Il giudice di primo grado aveva escluso la responsabilità della concessionaria, ritenendo sussistente la responsabilità esclusiva del proprietario del cane. In appello, tale decisione è stata riformata, con l'affermazione della responsabilità solidale della concessionaria autostradale, in quanto custode del tratto di strada interessato dal sinistro, ai sensi dell'articolo 2051 del codice civile.
La concessionaria ha quindi proposto ricorso per cassazione, articolando diversi motivi di impugnazione. La Suprema Corte ha accolto il primo motivo di ricorso, ritenendo fondata l'eccezione di nullità della procura alle liti conferita dalla società appellante (proprietaria del veicolo danneggiato) al proprio difensore nel giudizio di appello.
La Corte ha rilevato che la procura, allegata all'atto di citazione in appello, presentava una sottoscrizione illeggibile, apposta su un timbro riportante la sola denominazione della società, senza alcuna indicazione della carica sociale o del nominativo del sottoscrittore.
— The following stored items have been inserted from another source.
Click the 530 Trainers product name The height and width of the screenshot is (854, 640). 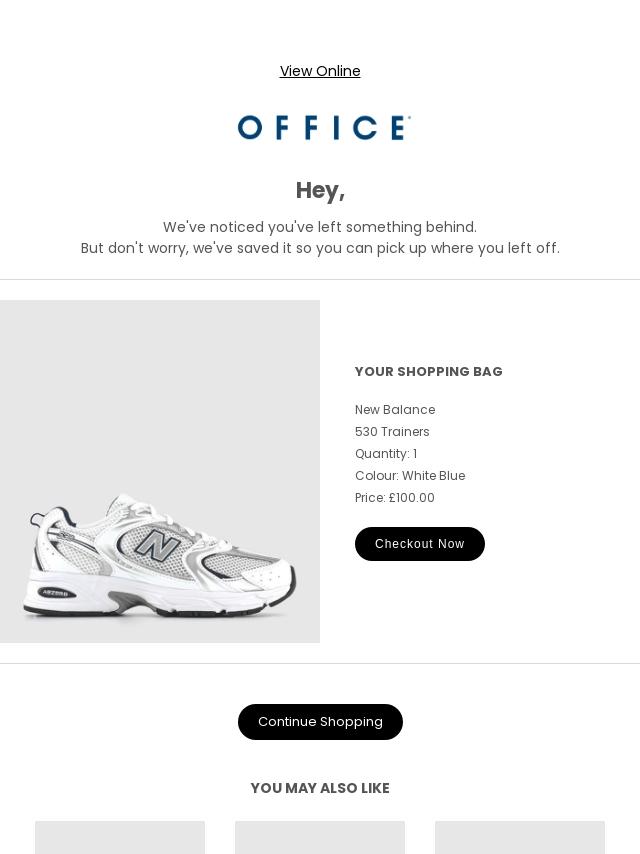click(392, 431)
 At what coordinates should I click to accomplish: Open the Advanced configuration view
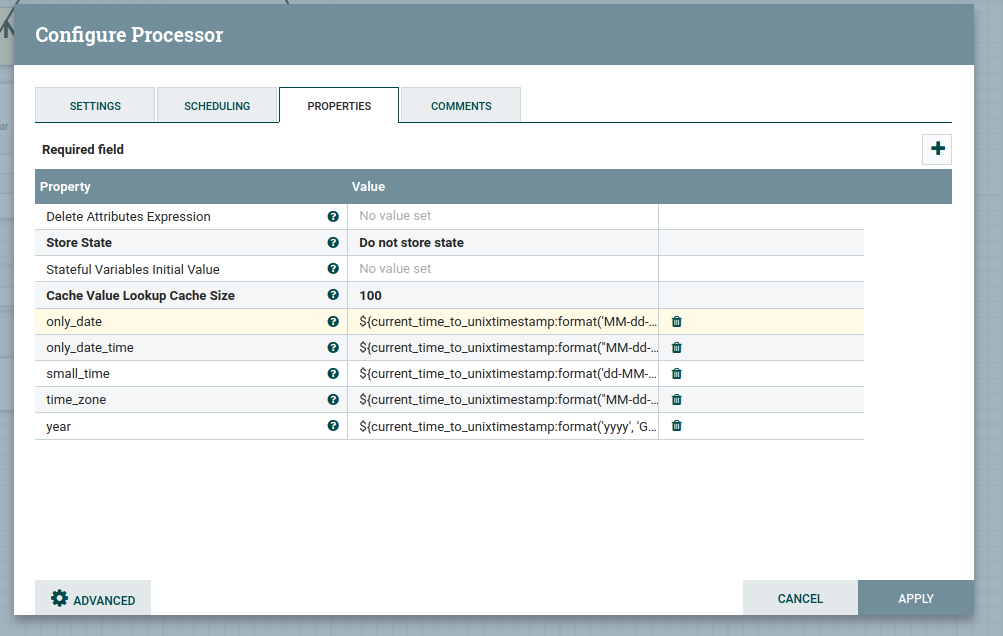(92, 598)
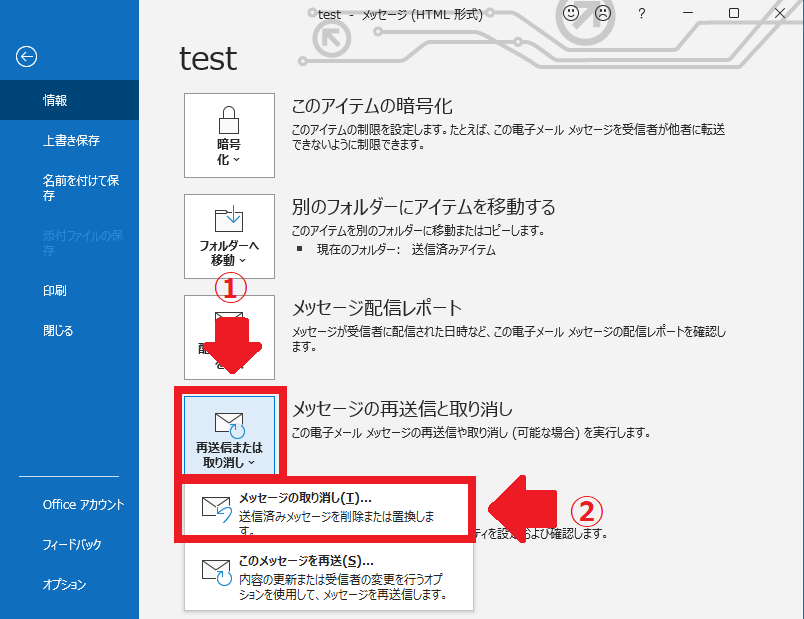Open Office アカウント settings
804x619 pixels.
pyautogui.click(x=83, y=504)
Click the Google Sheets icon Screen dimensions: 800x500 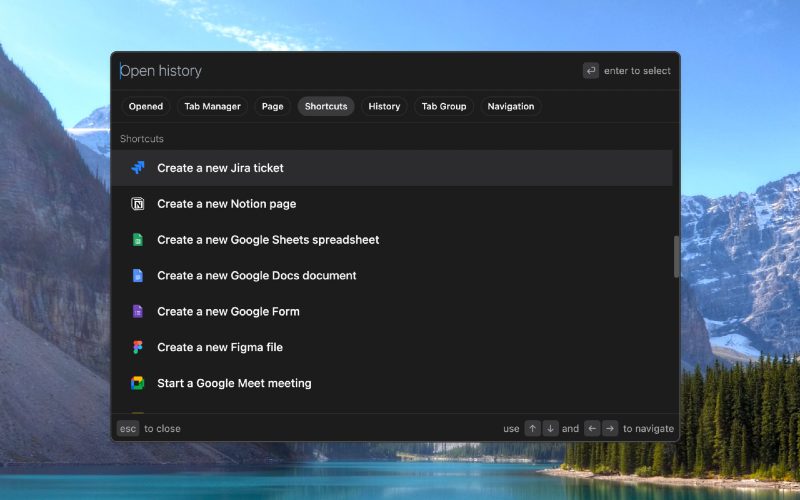pos(138,240)
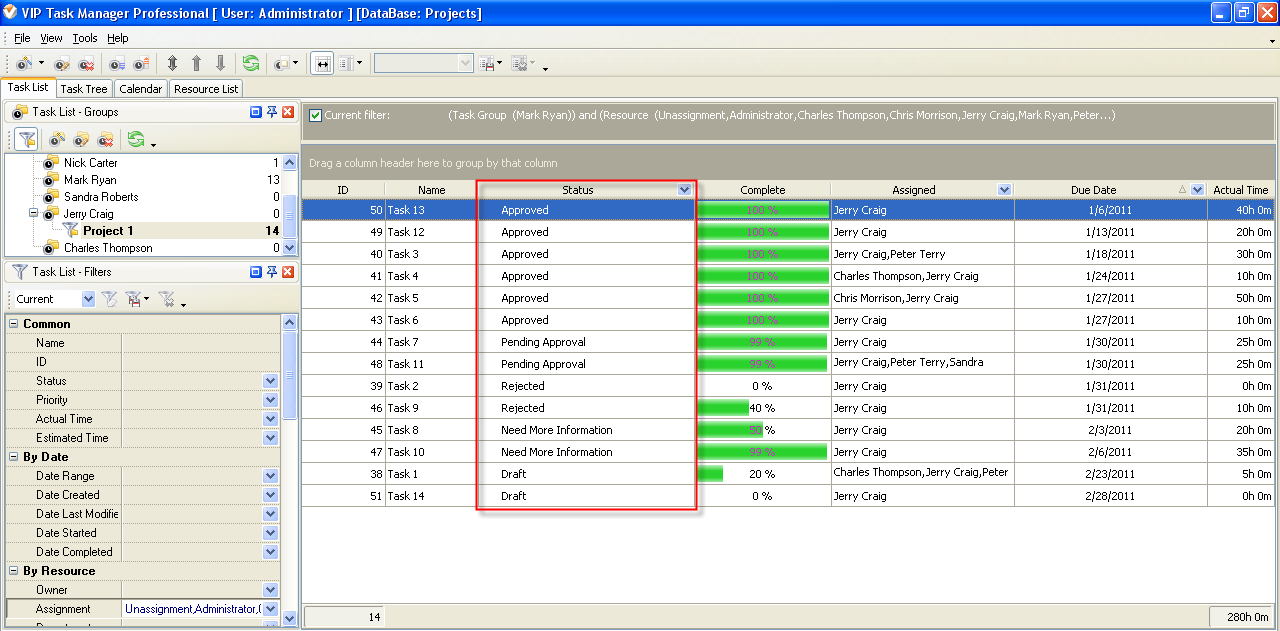Pin the Task List - Filters panel
1280x631 pixels.
point(271,272)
In tal caso, la Suprema Corte ha richiamato il principio secondo cui, ai fini della validità della procura speciale alle liti rilasciata da una società, è essenziale che dalla procura stessa, o dall'atto processuale cui essa accede, risulti il nominativo del soggetto che l'ha rilasciata, in modo da consentire alle altre parti e al giudice di verificarne la legittimazione e lo ius postulandi del difensore.
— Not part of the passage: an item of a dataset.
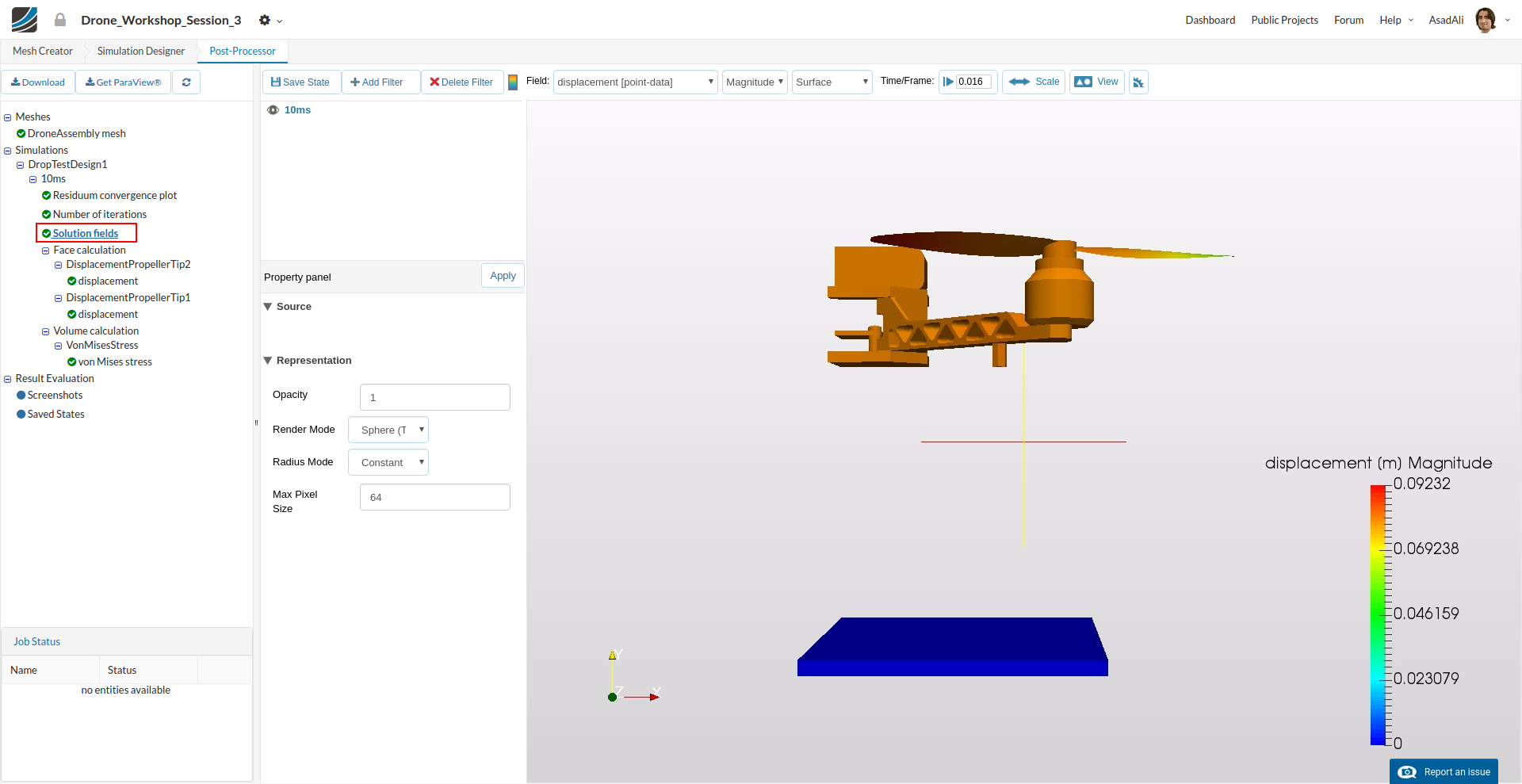1522x784 pixels.
Task: Click the project lock icon
Action: [60, 20]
In presenza di tale vizio, il giudice dell'appello avrebbe dovuto assegnare alla parte un termine perentorio per la sanatoria, ai sensi dell'articolo 182, secondo comma, del codice di procedura civile, nella formulazione vigente ratione temporis. Non avendo provveduto in tal senso, il Tribunale ha errato.
La Suprema Corte ha quindi cassato la sentenza impugnata, rinviando la causa al Tribunale, in diversa composizione, affinché proceda a un nuovo esame della vicenda, previa sanatoria del vizio riscontrato nella procura alle liti.
Si consiglia di leggere sempre il testo integrale del provvedimento.